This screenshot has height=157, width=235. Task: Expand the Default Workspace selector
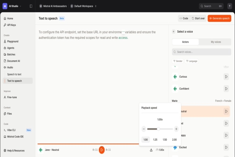[x=84, y=6]
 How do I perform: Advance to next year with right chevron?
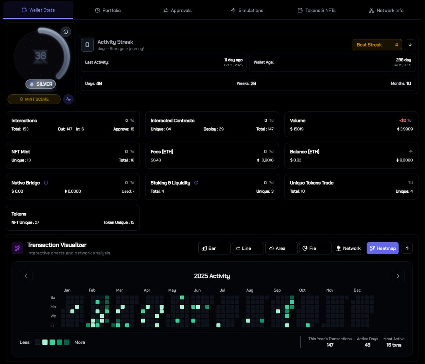tap(398, 276)
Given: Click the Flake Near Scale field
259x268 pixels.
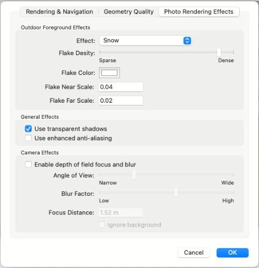Looking at the screenshot, I should (x=121, y=87).
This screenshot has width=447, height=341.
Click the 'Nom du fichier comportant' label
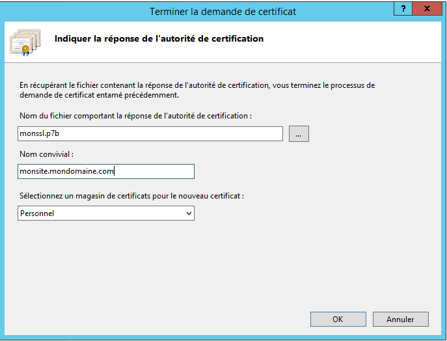click(135, 116)
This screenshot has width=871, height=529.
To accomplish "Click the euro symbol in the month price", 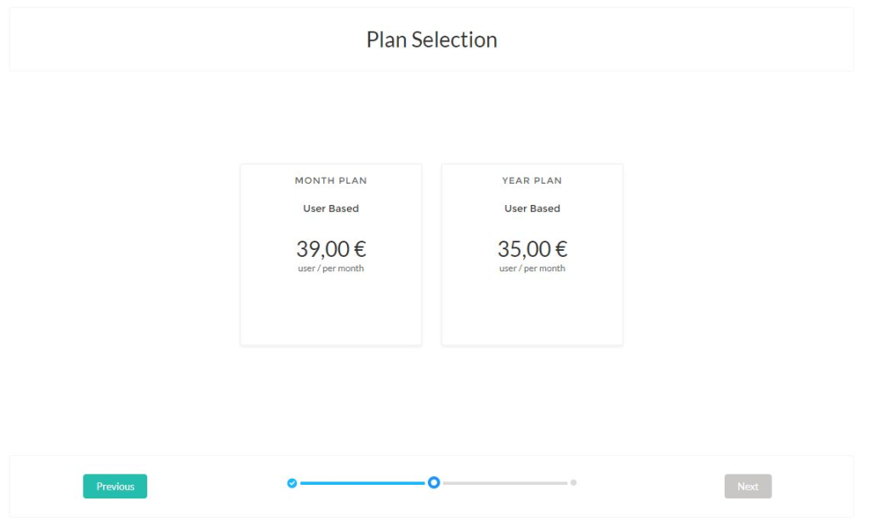I will tap(360, 249).
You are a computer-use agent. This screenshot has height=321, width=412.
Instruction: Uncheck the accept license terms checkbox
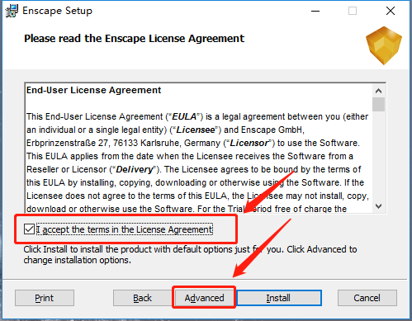29,229
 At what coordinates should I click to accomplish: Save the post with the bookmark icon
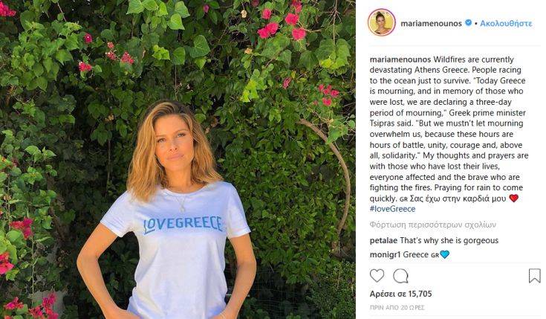tap(535, 276)
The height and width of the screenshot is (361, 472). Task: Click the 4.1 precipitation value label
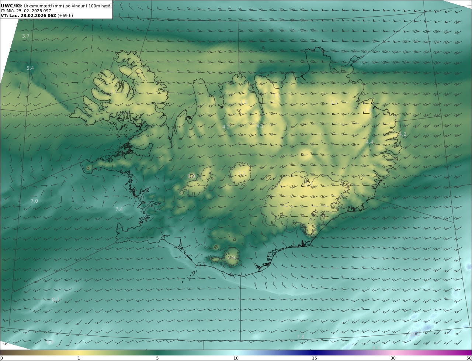click(x=260, y=126)
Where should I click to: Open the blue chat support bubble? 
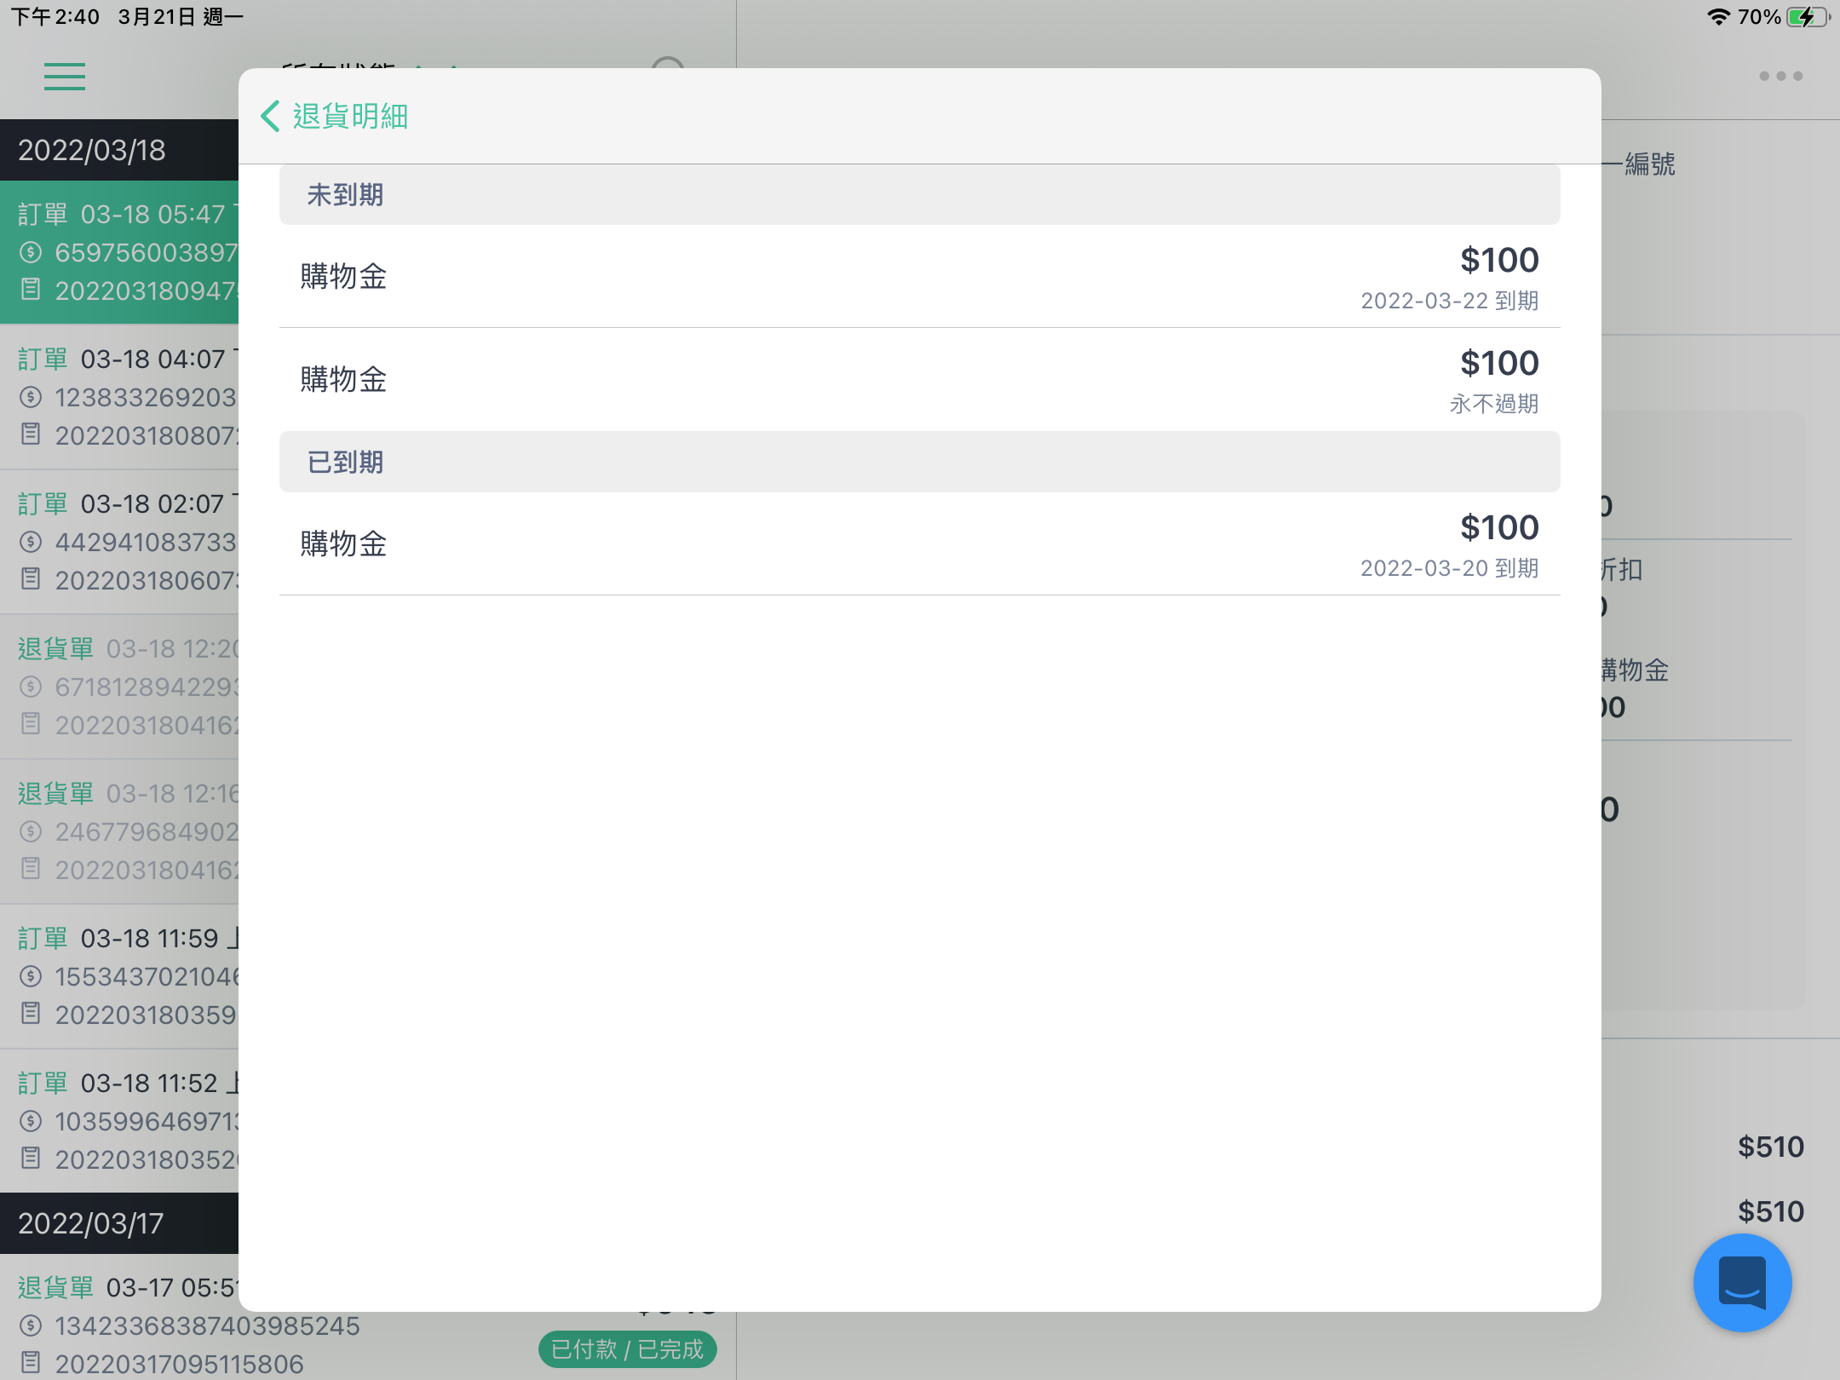coord(1742,1282)
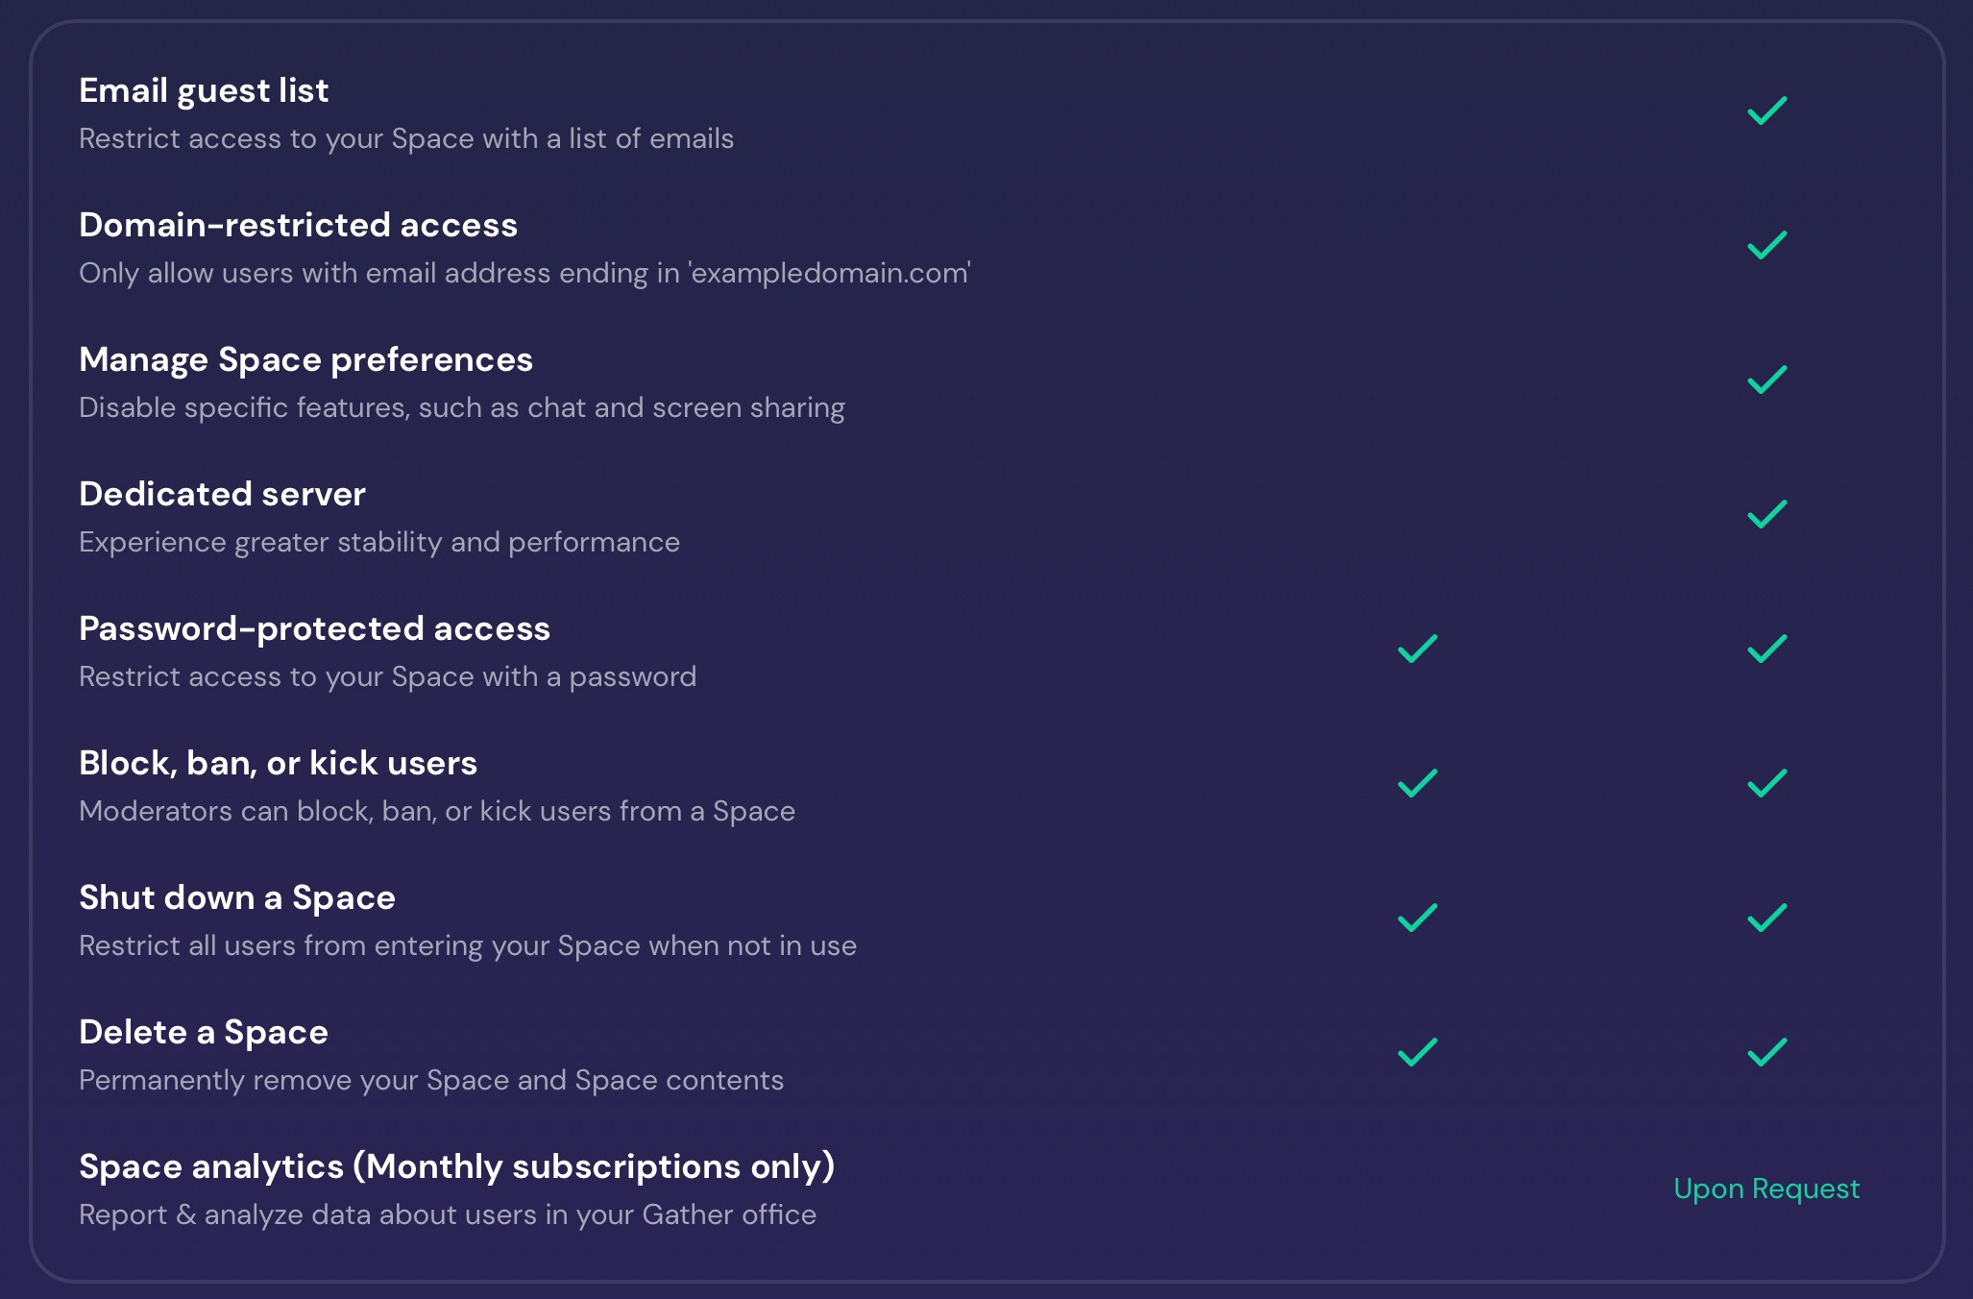Screen dimensions: 1973x1299
Task: Click the first Delete a Space checkmark
Action: click(1417, 1053)
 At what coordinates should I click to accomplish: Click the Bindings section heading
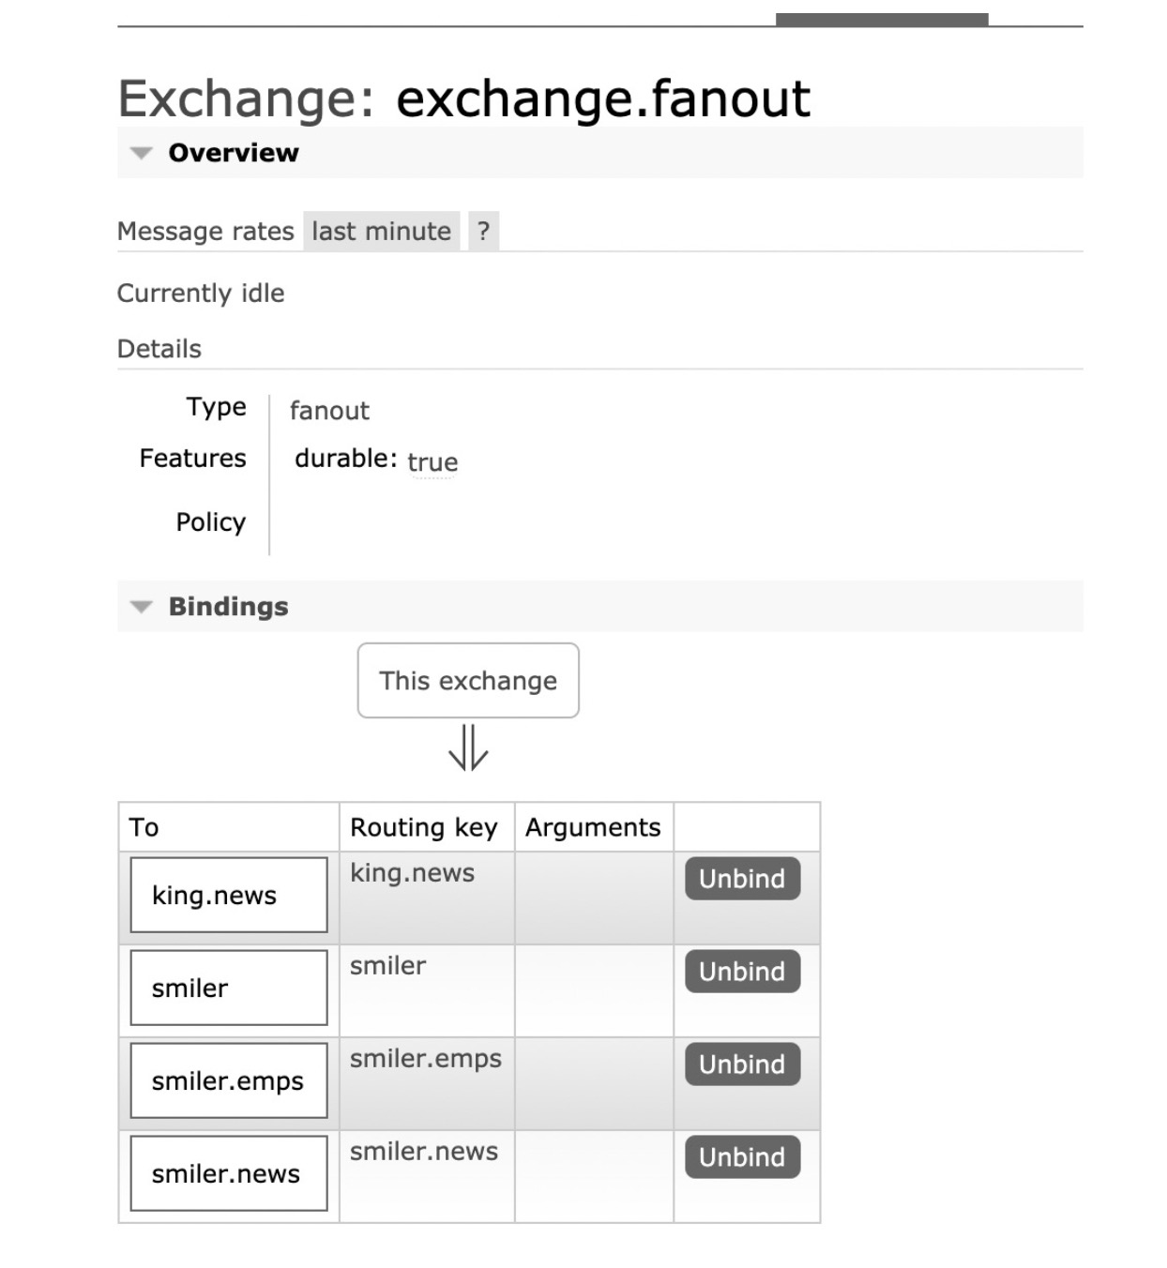pos(229,607)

- - - - - - -

**YOUR GOAL:** Leaving every picture out, please copy exactly the lines from the one holding "You are a computer-use" through the last line of the listing, both ends included.

**FINISHED TASK:**
You are a computer-use agent. This screenshot has height=321, width=412.
Instruction: Uncheck the accept license terms checkbox
29,229
 At what coordinates should I click to accomplish: Save the post with the bookmark icon
tap(535, 276)
The height and width of the screenshot is (361, 472). Task: Click the 4.1 precipitation value label
click(x=260, y=126)
Where should I click to: Open the blue chat support bubble? 
coord(1742,1282)
Screen dimensions: 1973x1299
Task: Click the first Delete a Space checkmark
Action: click(1417, 1053)
 At what coordinates should I click to accomplish: Click the Bindings section heading
pos(229,607)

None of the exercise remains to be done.